Inhaled Inactivated Mycobacterium Phlei in Moderate Asthma

In This Article

Abstract and Introduction

Abstract

BCG and other mycobacterial infections suppress airway hyper-responsiveness and inflammation in asthma models; however, its efficacy in human populations remains controversial. We use inactivated Mycobacterium phlei by way of atomizing inhalation to investigate whether it would protect against asthma in adult patients.

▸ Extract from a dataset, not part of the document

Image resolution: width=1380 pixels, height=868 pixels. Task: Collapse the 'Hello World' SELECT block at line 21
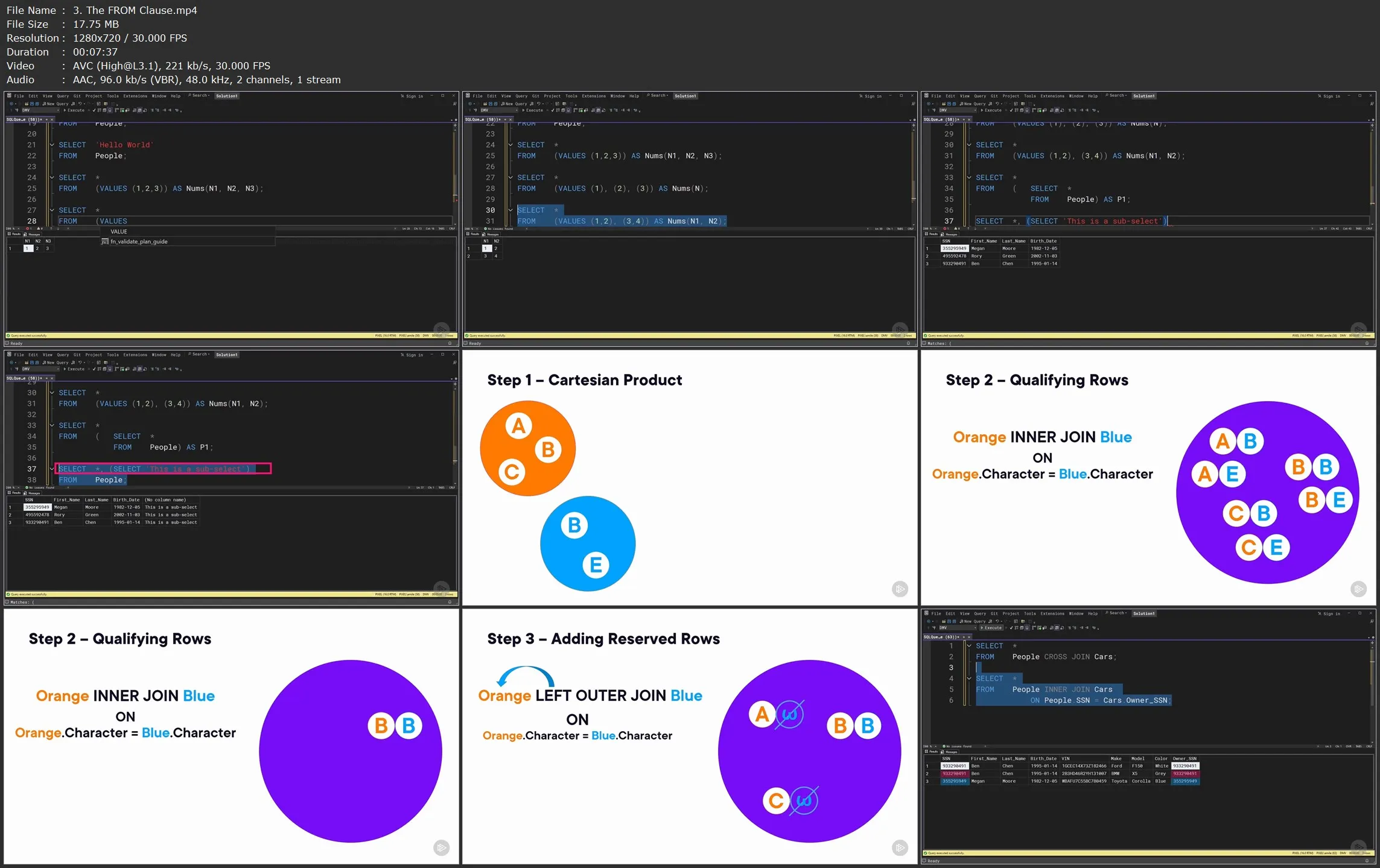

Patients with newly diagnosed, uncontrolled, moderate persistent bronchial asthma were randomly divided into two groups. The patients in group A were treated with a solution of inhaled inactivated-M. phlei. Group B were treated with salmeterol xinafoate and fluticasone propionate powder. The Spirometry and Bronchial Provocation Test and Asthma Control Test were carried out; the peak expiratory flow and forced expiratory volume in 1 s-PD20 of the patients in the two groups increased significantly. However, overall, there was no significant difference between the two groups. Asthma Control Test scores of the patients in the two groups were significantly increased. We concluded that inhaled inactivated M. phlei, to a certain extent, improves asthma symptoms, reduces the need for rescue medication and reduces acute exacerbation of asthma. It plays the same role as inhaled Seretide treatment in reducing airway hyper-responsiveness.

Introduction

The prevalence of bronchial asthma has increasingly risen around the world, especially in many developed countries. In China, the pediatric asthma prevalence rate is drastically increasing due to the aggravation of environmental pollution, as has happened in other countries.^[1] This so-called 'hygiene hypothesis' states that reduced exposure to microbial components leads to an imbalance of the immune system with a predisposition to the development of allergic disorders.^[2] More specifically, the epidemiological study by Shirakawa indicated an inverse association among Japanese school children between exposure to mycobacteria and the subsequent development of atopy and asthma.^[3] Exposure to the Mycobacterium bovis BCG vaccine in early life prevents asthma, possibly through a modulation of the immune maturation process.^[4] Inhaled corticosteroids (ICS) and long-acting β2-adrenoceptor agonists are the mainstay of asthma therapy. Most patients achieve good asthma control by complying with this standard therapy. However, these therapies do not change the underlying immunological mechanisms and fail to afford a significant proportion of patients with good control of their symptoms or prevent severe exacerbations.^[5] Many investigators have shown that BCG and other mycobacterial infections suppress airway hyper-responsiveness (AHR) and eosinophilic inflammation in animal models of asthma,^[6,7] but its efficacy in human populations remains controversial. In this article, we use inactivated Mycobacterium phlei by way of atomizing inhalation via mucosa to investigate whether it would protect against allergic asthma in adult patients.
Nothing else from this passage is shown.